## WORK REQUEST
Within these entries, which lines include the string "accomplish"? Copy each one.

## LISTED ENTRIES
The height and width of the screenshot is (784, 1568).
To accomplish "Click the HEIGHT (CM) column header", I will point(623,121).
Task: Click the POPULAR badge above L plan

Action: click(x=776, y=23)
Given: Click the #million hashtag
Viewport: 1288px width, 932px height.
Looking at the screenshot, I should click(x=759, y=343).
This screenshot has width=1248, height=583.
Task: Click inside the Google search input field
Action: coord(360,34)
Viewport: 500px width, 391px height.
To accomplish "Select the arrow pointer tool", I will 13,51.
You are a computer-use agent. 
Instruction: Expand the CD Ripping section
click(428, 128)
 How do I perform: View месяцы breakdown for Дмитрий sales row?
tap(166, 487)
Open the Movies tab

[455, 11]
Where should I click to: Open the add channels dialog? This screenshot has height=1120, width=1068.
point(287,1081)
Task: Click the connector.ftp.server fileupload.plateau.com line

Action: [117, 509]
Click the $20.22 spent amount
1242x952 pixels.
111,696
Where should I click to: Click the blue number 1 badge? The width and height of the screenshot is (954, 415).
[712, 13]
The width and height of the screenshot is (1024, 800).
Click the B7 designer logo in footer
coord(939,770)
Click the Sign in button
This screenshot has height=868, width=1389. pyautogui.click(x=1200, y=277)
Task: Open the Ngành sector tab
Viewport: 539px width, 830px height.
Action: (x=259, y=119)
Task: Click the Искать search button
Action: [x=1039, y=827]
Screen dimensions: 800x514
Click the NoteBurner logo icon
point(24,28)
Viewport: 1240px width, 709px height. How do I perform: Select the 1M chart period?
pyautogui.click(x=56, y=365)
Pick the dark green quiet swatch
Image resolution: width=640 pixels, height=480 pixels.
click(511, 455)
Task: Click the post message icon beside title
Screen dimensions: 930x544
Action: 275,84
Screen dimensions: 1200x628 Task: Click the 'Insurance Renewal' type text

## SOLUTION TO THE EXERCISE
To accomplish "Click the HEIGHT (CM) column header", I will point(623,121).
To accomplish "Select the arrow pointer tool", I will 13,51.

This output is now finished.